Marion Edwards, who heads 20th’s global TV unit, says the studio is offering both series about a month before MIPCOM, which begins Oct. 13 in Cannes, because they want to present them in a more exclusive and intimate fashion. If it waits until MIPCOM to unspool these shows, buyers will have to fit them in among a dizzying array of new shows to watch and process.

Other series 20th will screen include recent ABC pickup “Better Off Ted,” FX newcomer “Sons of Anarchy” and Fox comedy “Do Not Disturb.”

“It’s an effort to showcase what we have and keep in touch with our clients,” Edwards said. “We believe this is a business where personal conversations, and being able to ask and answer questions, are always valuable and we didn’t want to give that up. This is an expensive choice to make but we don’t have another option.”

The international TV side of 20th, as well as other studios, are coming off a strike-induced tumultuous year.

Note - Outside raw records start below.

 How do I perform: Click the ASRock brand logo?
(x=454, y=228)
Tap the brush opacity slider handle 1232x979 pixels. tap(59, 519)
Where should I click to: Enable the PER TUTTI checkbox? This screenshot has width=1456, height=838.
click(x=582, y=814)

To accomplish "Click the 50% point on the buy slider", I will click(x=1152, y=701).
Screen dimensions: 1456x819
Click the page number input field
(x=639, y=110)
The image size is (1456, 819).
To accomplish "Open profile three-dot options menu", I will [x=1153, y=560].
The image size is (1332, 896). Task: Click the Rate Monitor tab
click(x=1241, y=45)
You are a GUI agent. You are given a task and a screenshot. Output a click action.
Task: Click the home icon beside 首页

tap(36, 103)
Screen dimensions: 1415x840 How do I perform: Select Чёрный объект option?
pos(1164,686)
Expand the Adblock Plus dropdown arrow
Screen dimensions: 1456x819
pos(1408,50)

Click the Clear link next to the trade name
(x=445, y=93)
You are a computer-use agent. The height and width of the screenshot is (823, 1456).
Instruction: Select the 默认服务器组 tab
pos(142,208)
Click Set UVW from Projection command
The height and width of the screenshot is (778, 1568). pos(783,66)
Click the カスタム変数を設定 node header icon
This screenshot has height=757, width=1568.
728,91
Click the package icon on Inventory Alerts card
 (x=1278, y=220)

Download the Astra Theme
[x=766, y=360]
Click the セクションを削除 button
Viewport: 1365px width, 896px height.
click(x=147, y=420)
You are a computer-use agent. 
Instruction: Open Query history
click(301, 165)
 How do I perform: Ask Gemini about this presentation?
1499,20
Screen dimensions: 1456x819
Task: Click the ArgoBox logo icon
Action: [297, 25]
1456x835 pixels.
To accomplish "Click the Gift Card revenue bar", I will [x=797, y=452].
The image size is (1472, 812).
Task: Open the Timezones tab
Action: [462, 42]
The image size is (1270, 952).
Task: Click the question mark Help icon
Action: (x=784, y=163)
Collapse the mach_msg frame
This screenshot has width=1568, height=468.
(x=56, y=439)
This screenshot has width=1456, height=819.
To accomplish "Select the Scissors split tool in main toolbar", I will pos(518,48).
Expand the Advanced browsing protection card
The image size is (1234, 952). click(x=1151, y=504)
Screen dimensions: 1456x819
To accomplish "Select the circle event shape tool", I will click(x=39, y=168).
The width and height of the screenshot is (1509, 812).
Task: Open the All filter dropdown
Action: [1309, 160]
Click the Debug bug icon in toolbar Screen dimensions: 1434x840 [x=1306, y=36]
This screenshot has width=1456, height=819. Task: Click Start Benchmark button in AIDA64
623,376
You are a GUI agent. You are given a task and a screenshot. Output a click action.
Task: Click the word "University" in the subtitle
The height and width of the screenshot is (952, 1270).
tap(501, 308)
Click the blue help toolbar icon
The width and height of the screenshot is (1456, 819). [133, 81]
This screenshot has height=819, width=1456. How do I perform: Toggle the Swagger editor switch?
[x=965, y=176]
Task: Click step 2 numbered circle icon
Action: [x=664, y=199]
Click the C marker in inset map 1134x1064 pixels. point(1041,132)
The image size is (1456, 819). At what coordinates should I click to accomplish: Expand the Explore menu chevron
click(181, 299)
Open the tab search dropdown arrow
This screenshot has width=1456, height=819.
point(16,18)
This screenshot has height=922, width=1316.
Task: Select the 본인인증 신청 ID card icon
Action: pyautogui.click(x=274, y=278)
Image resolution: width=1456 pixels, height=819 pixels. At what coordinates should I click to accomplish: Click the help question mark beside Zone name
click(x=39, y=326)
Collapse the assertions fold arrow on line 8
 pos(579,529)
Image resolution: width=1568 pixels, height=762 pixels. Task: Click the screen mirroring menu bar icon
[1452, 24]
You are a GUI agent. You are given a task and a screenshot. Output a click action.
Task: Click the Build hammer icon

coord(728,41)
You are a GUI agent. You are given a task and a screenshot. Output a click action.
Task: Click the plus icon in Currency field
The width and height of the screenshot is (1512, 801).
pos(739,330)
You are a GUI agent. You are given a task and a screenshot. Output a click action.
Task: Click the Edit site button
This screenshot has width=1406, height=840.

Only a handful of skeins were available at the L.A. Screenings, when buyers normally come and watch all the shows that the studios are putting up for sale. Most shows viewed at the Screenings are premiered in the U.S. in the fall, though some are saved until midseason.

20th is hoping “Dollhouse” connects with buyers as strongly as some of Whedon’s previous series, specifically “Buffy the Vampire Slayer.” He followed “Buffy” with “Angel,” which ran for five seasons but didn’t fare as well with “Firefly.”

In July, Fox had some concerns with the “Dollhouse” pilot (Daily Variety, July 22), saying it was too difficult for viewers to understand. Whedon wrote another episode that will now serve as the show’s first episode — and this is the episode that will be shown in London. His original pilot will now be treated as the second episode.

Edwards said she has been working closely with the showrunners and execs on the network side to make sure all are satisfied with the finished episodes set to be screened on and around Sept. 15. “Dollhouse,” which will air on Fox, is scheduled to launch in midseason while ABC’s “Life on Mars” is set to premiere on Oct. 9.

“It’s been very challenging to get this all pulled together, but we’re glad we’ll have them,” Edwards said.